Jeepers, creepers, I have seen Pakistanis themselves wearing tee-shirts saying ‘Paki and Proud.’
But that’s all changed and the P-word, like so many others in the new order of the day, has been hit for six, way beyond the boundary and over the club house. Former England captain Micheal Vaughan, also at Yorkshire, was accused of uttering similar slurs but stood his ground and told his detractors, in essence, to eff off. He was cleared in the end.
A large body of opinion holds that Gary was made a scapegoat at Yorkshire and for long standing institutionalised racism throughout English cricket as a whole.
This opinion also holds that Rafiq kicked up the stink to cover his own growing weaknesses on the field.
Gary marked his return home with an unbeaten 137 when Zimbabwe drew with West Indies in their first Test match in Bulawayo. Soon after, he went on the record saying he no longer felt committed to play professionally because he might “do Zimbabwe Cricket and the game itself a disservice.”
The issue, it seems, did a head job on Gary, did his head in.
But there is life after cricket.
Micheal Vaughan is a commentator, consultant and businessman – in short, a wealthy bloke who got himself a mansion in Bermuda. Politics isn’t advisable – look at what happened to ousted Pakistan prime minister Imran Khan. Before he was bowled out and then survived a googly, an assassination attempt that hit him in the leg, he called his cabinet reshuffles ‘changing the batting order.’
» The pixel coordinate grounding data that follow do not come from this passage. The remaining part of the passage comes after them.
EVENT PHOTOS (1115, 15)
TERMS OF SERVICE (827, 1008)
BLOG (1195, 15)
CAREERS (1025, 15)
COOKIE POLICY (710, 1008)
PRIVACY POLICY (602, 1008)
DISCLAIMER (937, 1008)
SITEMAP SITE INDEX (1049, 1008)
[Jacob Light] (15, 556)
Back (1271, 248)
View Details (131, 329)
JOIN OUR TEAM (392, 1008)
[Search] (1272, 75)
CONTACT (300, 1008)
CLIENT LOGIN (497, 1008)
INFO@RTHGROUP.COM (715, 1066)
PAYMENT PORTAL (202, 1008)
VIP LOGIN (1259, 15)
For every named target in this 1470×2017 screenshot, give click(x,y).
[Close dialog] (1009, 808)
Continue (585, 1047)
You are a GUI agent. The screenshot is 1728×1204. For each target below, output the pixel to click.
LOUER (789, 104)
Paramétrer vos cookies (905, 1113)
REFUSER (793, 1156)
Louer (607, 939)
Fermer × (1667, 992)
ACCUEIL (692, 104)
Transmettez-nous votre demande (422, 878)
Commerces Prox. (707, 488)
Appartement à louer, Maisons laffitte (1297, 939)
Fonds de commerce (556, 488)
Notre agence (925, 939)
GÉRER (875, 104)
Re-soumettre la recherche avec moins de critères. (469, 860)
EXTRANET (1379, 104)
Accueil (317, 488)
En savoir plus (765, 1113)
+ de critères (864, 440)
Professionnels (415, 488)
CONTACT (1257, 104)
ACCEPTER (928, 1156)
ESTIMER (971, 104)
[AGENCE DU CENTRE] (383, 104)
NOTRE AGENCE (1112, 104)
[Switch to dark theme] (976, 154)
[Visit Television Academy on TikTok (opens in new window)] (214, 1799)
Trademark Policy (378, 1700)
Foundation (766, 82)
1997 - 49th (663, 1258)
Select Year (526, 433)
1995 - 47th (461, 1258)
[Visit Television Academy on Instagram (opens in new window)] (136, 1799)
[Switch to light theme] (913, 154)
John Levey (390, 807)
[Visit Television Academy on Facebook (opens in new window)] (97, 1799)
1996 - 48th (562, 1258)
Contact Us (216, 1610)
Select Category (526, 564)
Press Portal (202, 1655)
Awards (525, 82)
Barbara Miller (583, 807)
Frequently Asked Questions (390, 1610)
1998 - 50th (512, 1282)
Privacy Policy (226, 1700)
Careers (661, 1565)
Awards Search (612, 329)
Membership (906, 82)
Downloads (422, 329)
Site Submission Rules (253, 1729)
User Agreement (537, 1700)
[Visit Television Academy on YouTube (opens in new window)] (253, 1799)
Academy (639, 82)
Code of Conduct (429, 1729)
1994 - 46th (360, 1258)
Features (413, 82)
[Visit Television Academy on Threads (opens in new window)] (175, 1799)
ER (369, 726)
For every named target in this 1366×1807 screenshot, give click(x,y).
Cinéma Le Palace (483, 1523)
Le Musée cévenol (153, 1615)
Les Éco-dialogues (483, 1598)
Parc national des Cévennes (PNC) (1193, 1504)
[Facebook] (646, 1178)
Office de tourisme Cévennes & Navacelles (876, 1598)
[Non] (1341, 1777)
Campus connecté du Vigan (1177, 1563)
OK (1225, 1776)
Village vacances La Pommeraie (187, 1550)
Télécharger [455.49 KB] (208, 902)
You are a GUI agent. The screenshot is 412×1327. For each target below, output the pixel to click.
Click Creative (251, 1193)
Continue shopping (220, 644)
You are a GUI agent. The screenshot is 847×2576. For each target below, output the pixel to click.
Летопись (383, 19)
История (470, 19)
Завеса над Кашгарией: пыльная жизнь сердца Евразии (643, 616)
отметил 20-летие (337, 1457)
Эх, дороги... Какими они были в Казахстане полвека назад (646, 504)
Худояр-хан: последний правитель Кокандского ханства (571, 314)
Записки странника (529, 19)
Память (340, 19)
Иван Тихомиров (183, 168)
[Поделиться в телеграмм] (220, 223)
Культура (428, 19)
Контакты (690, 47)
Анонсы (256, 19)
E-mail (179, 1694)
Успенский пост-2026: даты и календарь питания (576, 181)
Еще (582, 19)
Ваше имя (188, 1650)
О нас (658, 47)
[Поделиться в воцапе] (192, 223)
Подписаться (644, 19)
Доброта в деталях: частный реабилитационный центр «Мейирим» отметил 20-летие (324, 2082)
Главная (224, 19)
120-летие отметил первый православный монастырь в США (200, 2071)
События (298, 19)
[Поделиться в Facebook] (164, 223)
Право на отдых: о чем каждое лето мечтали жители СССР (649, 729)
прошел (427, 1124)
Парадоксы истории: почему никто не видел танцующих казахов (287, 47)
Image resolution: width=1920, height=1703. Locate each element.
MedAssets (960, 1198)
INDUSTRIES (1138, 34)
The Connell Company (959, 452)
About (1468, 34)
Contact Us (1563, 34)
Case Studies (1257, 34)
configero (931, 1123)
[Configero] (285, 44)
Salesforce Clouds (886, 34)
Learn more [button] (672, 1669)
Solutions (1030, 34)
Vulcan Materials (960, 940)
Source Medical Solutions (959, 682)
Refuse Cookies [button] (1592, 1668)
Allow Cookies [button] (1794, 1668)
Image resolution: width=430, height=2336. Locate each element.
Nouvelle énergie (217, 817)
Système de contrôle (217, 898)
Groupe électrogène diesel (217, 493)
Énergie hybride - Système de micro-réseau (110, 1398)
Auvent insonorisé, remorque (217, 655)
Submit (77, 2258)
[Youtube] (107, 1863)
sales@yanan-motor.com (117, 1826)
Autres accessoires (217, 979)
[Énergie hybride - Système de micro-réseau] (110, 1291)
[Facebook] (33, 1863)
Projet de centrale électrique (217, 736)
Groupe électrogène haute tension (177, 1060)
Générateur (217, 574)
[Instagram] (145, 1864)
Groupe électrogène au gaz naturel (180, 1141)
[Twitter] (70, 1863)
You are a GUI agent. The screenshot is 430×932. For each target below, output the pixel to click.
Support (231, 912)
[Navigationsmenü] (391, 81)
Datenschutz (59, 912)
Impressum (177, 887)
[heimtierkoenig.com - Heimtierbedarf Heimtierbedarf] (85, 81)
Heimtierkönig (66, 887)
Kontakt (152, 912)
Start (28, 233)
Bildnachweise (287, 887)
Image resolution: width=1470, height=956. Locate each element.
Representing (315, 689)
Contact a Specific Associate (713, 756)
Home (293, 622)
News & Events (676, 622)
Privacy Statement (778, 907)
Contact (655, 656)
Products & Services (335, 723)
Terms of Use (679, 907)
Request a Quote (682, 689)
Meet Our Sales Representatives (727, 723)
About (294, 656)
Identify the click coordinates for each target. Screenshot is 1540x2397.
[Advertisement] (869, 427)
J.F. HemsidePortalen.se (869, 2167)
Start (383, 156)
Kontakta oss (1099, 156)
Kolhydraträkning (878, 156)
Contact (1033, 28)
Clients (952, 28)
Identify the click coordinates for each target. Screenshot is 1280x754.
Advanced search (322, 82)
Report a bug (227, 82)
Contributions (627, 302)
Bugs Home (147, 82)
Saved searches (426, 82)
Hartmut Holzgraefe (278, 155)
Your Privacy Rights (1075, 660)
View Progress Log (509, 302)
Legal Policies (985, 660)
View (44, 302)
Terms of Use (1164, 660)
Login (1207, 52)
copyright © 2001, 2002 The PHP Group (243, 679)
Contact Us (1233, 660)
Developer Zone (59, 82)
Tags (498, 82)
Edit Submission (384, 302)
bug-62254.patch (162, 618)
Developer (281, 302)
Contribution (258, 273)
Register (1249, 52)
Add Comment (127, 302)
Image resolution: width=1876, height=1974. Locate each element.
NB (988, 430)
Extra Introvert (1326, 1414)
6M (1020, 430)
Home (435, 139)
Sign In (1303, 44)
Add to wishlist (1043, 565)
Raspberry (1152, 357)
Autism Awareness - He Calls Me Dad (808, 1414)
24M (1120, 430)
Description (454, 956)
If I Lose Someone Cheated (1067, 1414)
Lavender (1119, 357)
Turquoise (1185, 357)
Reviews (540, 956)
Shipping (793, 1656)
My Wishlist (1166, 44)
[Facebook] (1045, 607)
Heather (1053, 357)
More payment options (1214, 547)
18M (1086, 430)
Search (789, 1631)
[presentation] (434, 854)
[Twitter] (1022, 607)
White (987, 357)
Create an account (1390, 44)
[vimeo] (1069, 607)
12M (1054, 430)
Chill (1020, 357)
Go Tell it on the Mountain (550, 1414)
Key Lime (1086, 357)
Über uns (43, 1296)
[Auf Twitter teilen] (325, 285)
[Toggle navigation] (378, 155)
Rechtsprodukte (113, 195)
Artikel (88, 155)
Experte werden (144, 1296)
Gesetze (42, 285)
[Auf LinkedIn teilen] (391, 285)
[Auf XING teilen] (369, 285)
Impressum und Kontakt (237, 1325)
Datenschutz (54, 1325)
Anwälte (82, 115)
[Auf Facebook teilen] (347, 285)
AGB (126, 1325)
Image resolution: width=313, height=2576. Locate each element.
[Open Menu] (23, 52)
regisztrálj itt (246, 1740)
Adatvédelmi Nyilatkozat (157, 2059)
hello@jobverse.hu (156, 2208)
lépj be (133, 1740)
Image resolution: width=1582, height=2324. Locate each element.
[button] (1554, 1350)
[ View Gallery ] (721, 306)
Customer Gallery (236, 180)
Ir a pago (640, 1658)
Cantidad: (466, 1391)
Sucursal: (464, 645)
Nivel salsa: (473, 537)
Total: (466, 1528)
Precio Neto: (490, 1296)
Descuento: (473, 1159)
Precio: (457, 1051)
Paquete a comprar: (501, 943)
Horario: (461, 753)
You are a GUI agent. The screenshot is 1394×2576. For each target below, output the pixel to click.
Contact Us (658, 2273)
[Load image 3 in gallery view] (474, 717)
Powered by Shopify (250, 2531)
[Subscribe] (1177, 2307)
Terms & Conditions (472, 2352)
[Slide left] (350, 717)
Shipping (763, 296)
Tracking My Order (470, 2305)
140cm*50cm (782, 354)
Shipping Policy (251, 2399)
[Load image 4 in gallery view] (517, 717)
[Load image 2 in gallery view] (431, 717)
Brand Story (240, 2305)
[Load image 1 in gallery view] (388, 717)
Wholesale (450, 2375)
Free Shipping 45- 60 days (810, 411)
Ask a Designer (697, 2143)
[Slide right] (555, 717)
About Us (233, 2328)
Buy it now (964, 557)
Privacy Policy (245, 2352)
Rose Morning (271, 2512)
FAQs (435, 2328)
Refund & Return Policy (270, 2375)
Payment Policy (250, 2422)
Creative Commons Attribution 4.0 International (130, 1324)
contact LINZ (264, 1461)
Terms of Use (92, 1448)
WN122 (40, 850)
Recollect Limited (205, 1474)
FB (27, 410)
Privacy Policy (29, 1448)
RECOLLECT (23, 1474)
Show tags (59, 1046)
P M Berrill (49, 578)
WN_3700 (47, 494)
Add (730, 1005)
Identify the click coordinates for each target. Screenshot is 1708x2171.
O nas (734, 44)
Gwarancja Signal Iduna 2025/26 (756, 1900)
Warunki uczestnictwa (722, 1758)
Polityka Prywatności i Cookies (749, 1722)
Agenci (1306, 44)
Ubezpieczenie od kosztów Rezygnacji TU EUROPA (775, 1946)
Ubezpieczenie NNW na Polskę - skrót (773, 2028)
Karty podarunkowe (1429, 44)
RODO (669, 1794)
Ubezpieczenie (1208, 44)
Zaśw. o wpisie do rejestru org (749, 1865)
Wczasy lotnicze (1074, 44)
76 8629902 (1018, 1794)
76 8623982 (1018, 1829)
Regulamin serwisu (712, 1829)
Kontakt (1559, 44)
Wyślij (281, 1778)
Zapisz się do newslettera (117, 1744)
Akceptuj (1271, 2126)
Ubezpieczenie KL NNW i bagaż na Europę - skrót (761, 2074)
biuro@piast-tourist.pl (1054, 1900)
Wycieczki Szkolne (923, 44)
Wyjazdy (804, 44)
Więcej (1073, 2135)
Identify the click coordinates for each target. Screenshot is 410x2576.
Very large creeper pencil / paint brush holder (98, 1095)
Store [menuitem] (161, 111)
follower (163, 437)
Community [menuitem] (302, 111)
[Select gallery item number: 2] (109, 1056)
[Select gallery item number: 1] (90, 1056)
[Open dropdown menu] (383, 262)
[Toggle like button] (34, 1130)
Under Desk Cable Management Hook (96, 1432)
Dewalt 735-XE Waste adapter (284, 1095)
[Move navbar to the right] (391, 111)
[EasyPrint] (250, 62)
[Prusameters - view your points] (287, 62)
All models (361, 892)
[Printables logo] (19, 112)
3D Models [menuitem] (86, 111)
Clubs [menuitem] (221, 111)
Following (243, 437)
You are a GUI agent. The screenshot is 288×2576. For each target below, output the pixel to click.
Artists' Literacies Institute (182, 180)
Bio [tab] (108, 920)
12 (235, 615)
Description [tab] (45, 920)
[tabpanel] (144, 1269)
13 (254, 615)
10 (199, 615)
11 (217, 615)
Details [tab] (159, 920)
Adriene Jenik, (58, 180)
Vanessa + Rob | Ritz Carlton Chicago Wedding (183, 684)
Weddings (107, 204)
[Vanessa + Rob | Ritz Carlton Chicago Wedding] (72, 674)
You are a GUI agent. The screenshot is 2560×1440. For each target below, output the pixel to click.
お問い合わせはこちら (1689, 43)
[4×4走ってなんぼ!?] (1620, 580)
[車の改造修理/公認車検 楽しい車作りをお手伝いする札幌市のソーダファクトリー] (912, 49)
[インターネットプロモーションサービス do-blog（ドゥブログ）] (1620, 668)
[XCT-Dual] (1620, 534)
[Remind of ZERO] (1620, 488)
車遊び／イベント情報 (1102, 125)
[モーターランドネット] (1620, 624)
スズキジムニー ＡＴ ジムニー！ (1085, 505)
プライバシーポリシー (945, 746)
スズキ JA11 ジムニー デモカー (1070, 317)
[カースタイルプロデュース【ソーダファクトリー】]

First class English cricketers Marcus Trescothic retired after admitting to deep depression from the rigours of the game and the incessant pressure of international travel that it entailed while Andrew ‘Freddie’ Flintoff drew stumps after revealing he had the eating disorder bulimia and had grimly suffered years of troubling ankle injury.
Flintoff went into broadcasting and was hurt in December in what the tabloids called “a horror crash” while filming for the BBC’s daredevil motoring series Top Gear. The papers had him near death then gave him a miracle recovery a little later when he was spotted walking down the street holding hands with his wife.
The Gary Ballance hullabaloo, seized upon so gleefully by the tabloids, shows how our Christian Bible still rings true in the hypocrisy of modern times.
When beholding the mote in thy brother’s eye, first cast out the beam that is in thine own eye.